**PROBLEM REQUIREMENTS:** Can you rewrite the rows below, swapping each "screenshot" for "image", keeping everything else the same and leaving out the pictures?

**SOURCE RECORDS:**
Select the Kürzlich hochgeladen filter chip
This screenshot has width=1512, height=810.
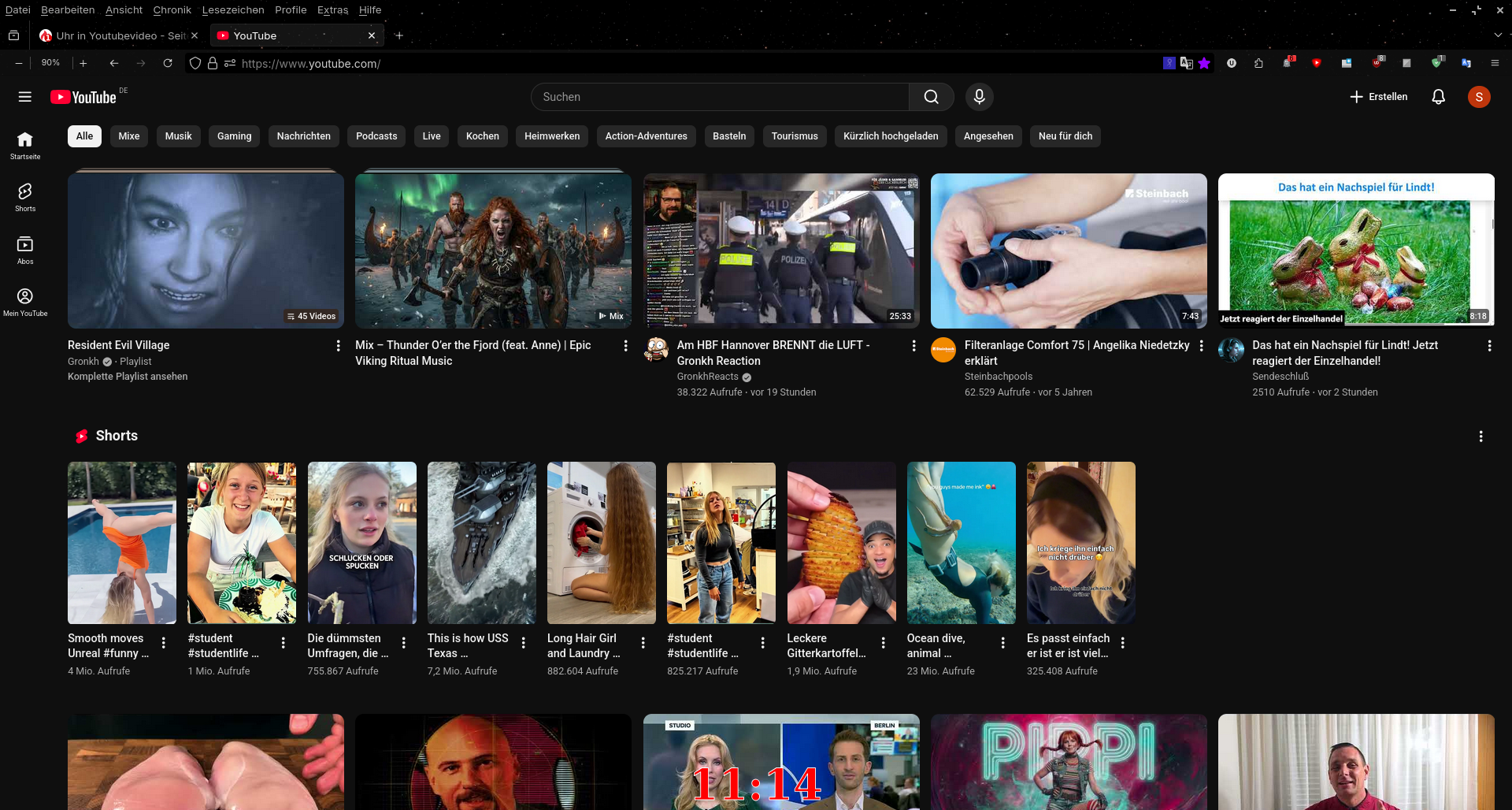[890, 136]
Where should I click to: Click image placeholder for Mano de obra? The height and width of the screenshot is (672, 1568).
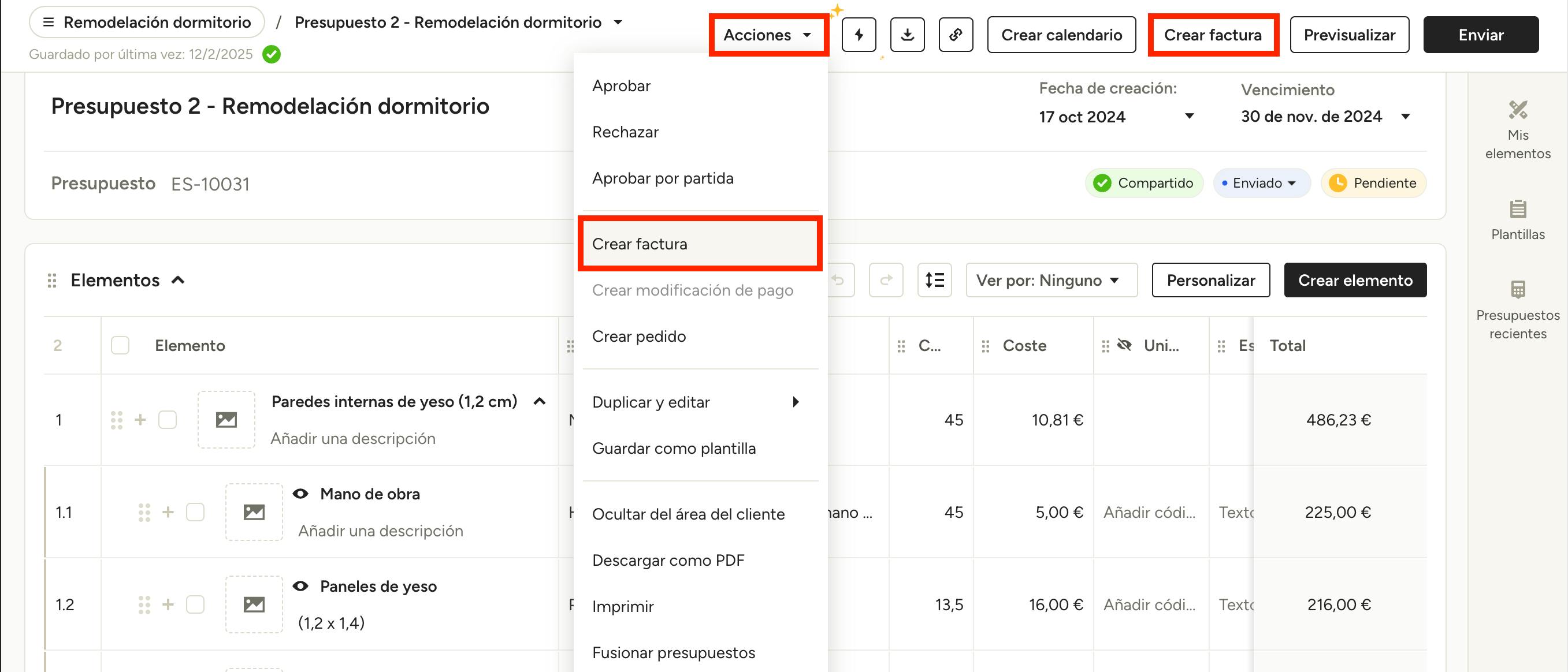pos(254,512)
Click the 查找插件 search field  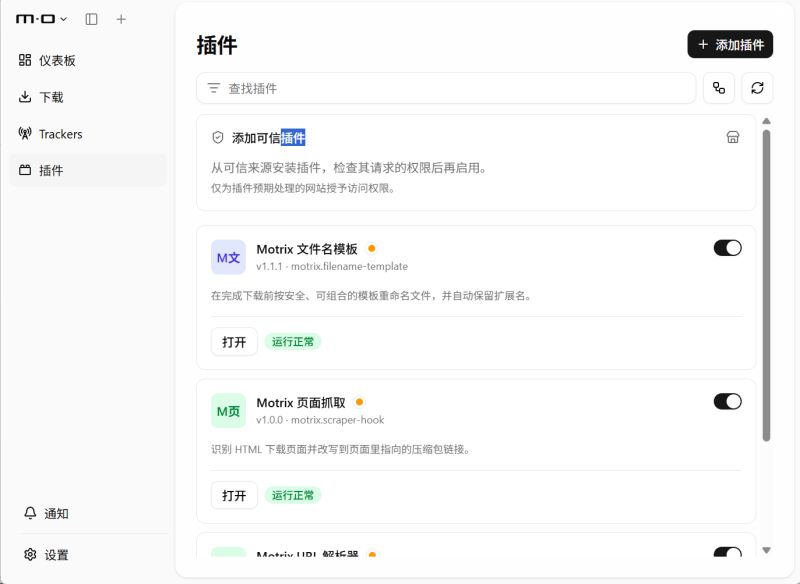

**TASK RESPONSE:**
Select the Kürzlich hochgeladen filter chip
This image has width=1512, height=810.
[890, 136]
Where should I click to: Click image placeholder for Mano de obra? The height and width of the image is (672, 1568).
pos(254,512)
Click the 查找插件 search field  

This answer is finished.